> **Aim of the task**
From the entries that follow, report every line in which "screenshot" occurs.

> **Supplied data**
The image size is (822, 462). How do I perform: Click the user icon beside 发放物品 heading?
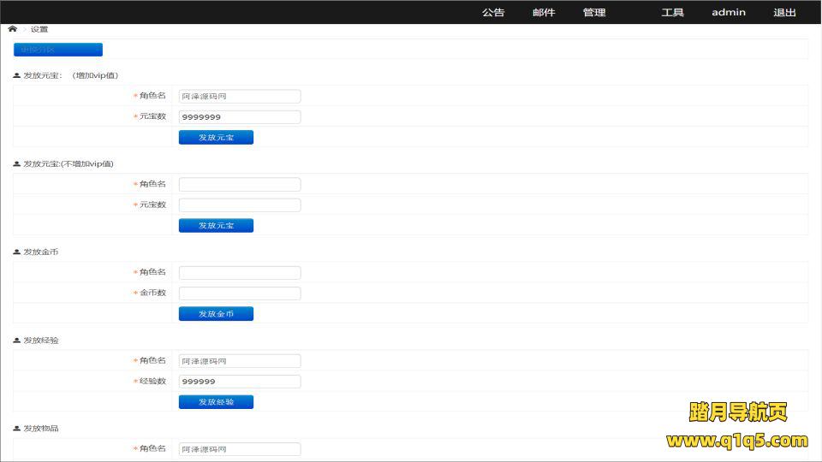(x=17, y=429)
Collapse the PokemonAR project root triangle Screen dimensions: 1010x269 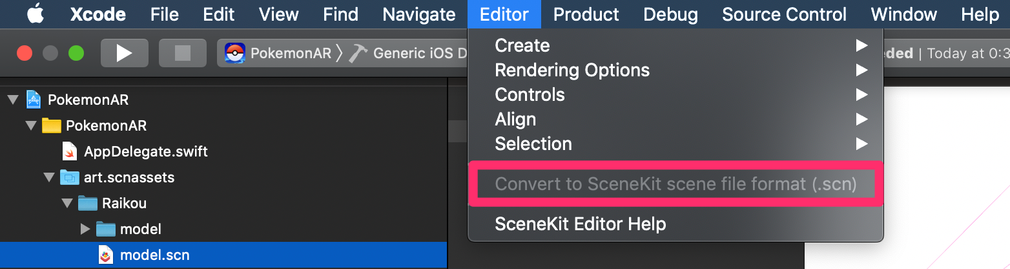click(13, 100)
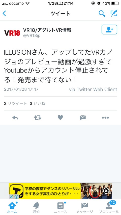Open the メッセージ tab

85,207

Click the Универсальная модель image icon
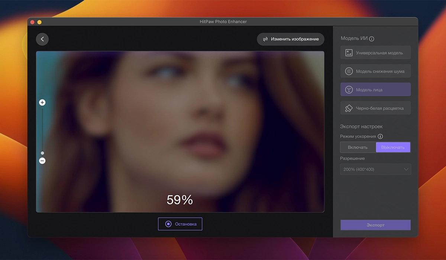349,53
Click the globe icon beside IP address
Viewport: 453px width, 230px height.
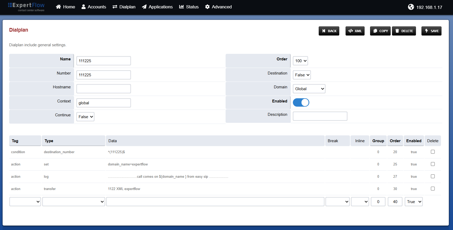point(411,7)

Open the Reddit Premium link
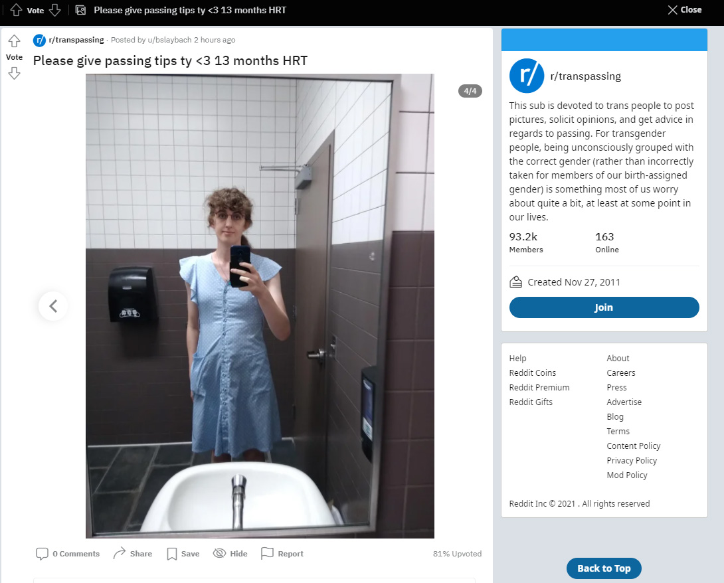539,387
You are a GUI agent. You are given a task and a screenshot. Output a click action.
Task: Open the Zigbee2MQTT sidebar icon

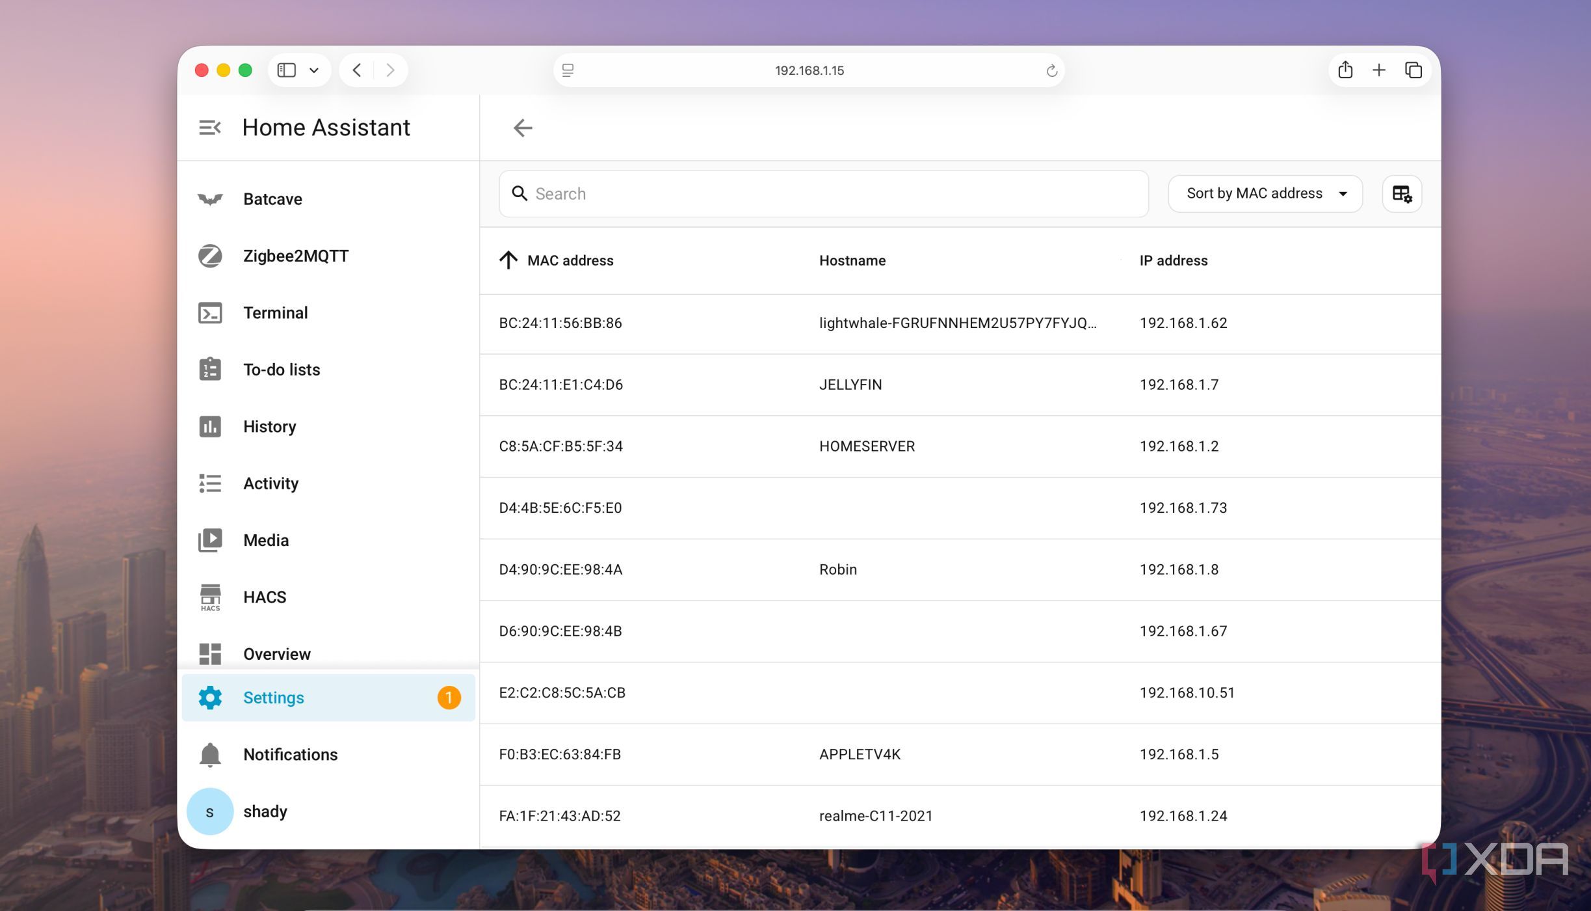click(x=210, y=256)
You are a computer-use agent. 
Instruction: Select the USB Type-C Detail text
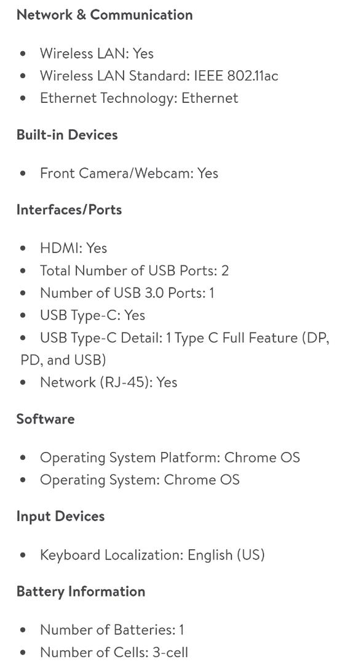point(175,349)
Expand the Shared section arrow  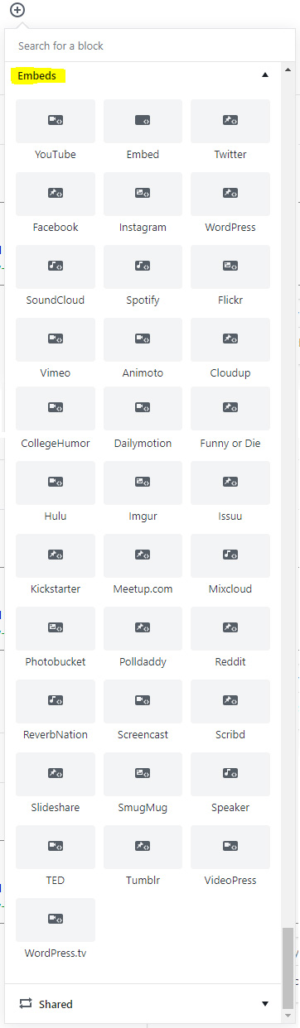click(x=265, y=1004)
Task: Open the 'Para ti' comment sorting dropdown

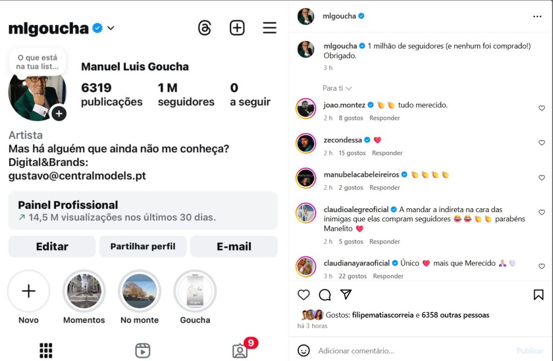Action: (337, 88)
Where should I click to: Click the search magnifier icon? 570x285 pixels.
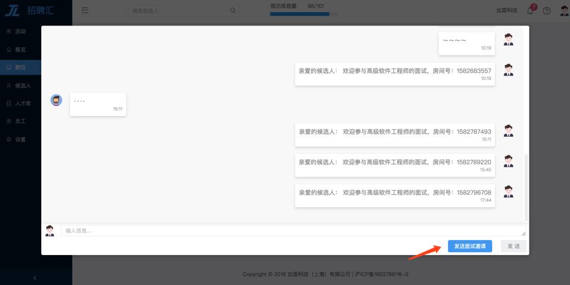click(233, 10)
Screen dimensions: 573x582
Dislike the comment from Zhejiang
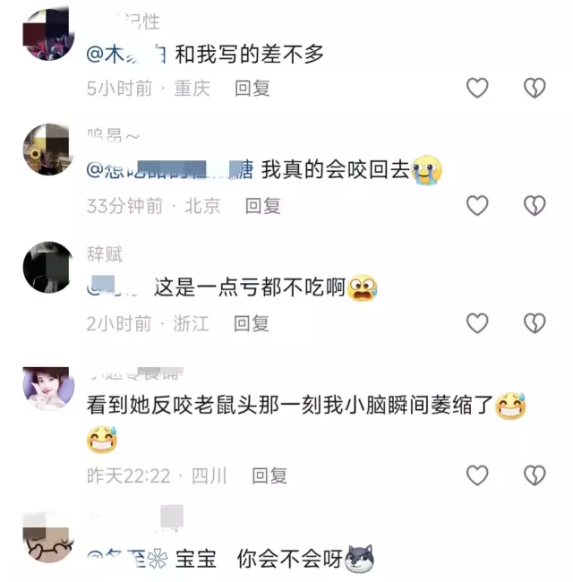click(535, 323)
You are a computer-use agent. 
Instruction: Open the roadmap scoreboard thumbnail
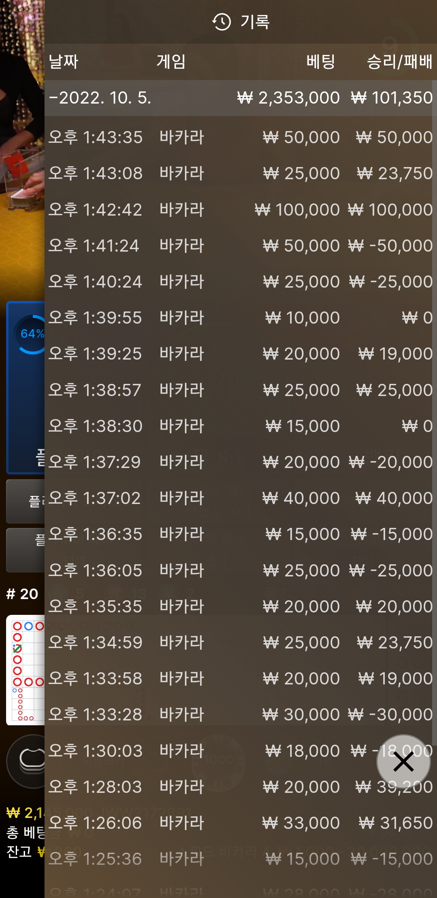tap(25, 670)
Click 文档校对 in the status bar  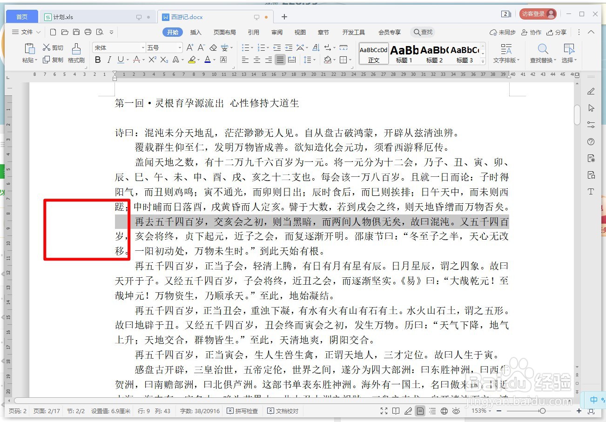[x=283, y=411]
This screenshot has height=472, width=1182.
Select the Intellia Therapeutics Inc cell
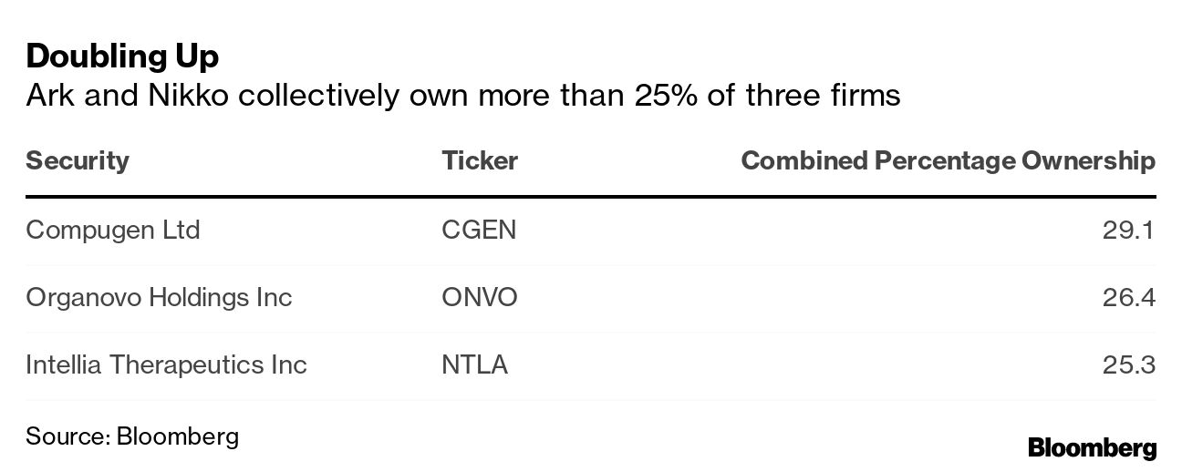pos(166,364)
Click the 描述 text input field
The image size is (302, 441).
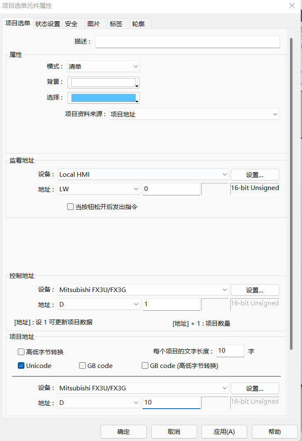(x=187, y=42)
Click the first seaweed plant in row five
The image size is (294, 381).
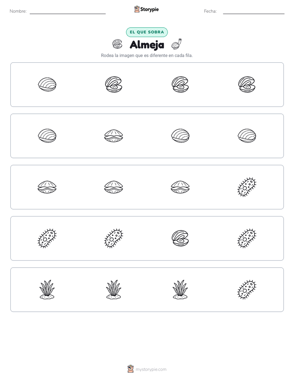(47, 289)
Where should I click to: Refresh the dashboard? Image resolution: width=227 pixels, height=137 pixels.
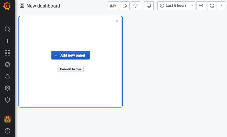[212, 6]
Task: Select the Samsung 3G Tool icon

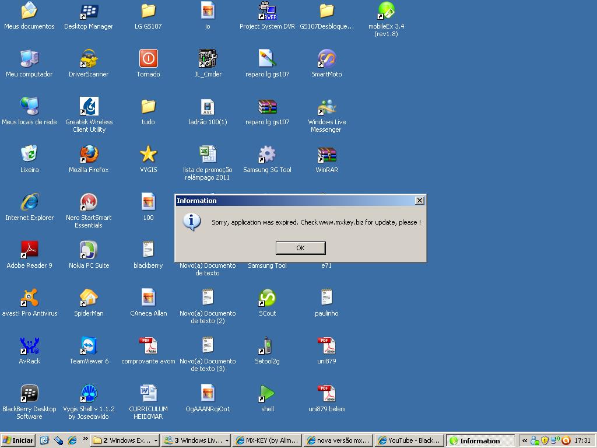Action: (x=267, y=155)
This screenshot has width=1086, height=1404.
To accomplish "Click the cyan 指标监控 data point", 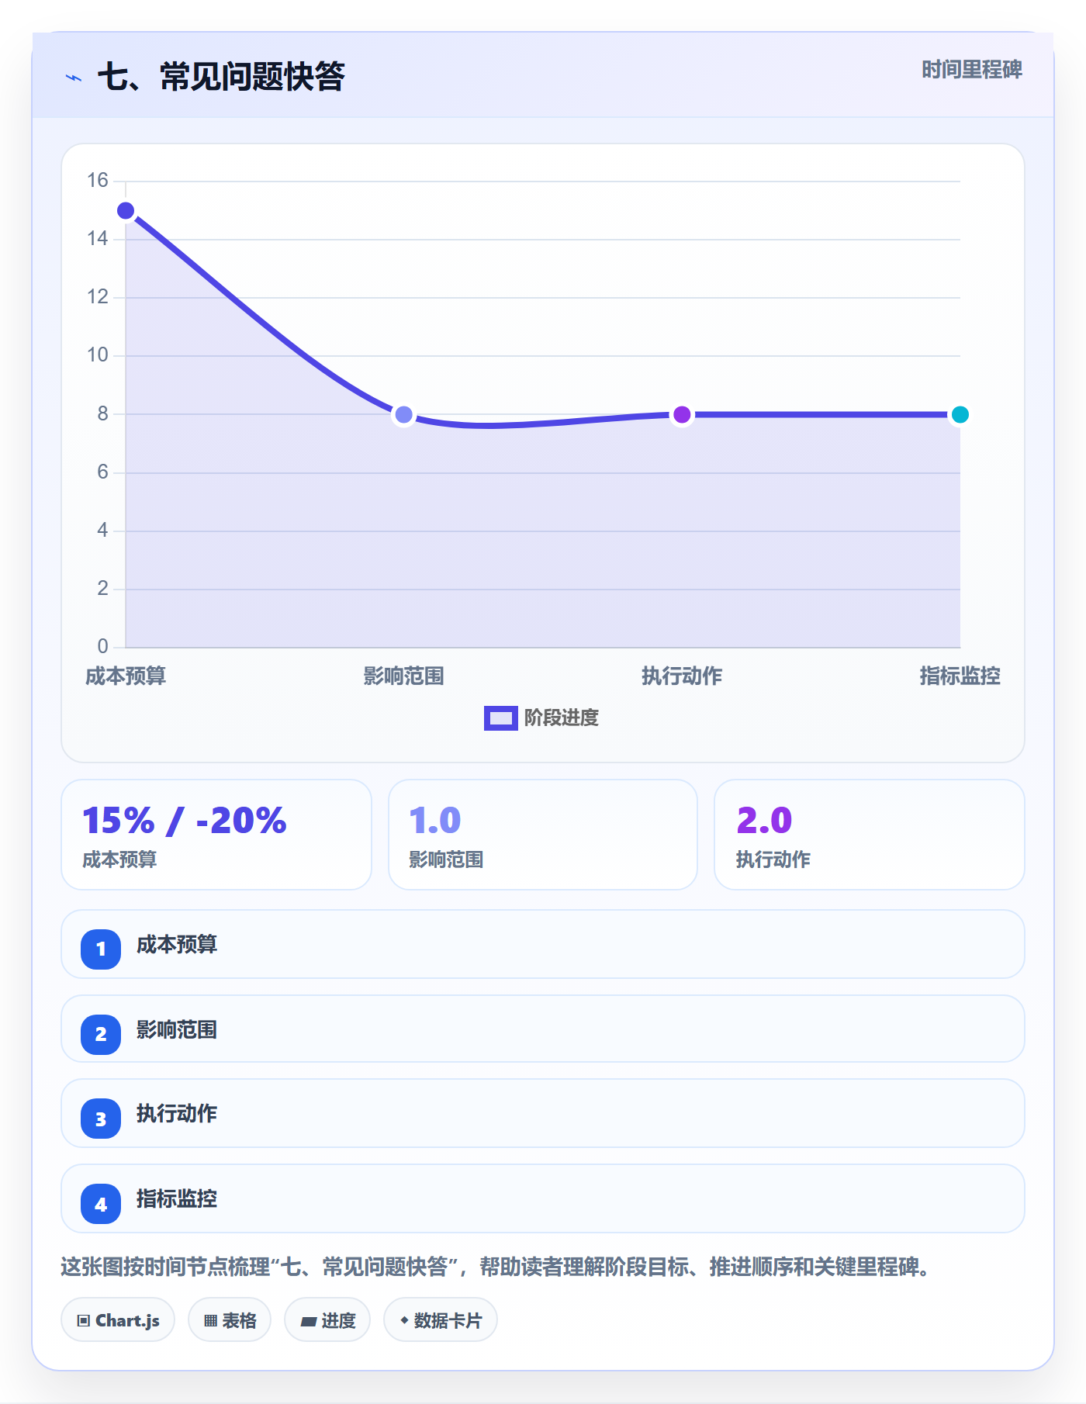I will click(x=960, y=415).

> **Solution for this exercise**
You are a GUI agent. You are given a task and a screenshot. Output a click action.
This screenshot has height=472, width=1182.
This screenshot has width=1086, height=1404.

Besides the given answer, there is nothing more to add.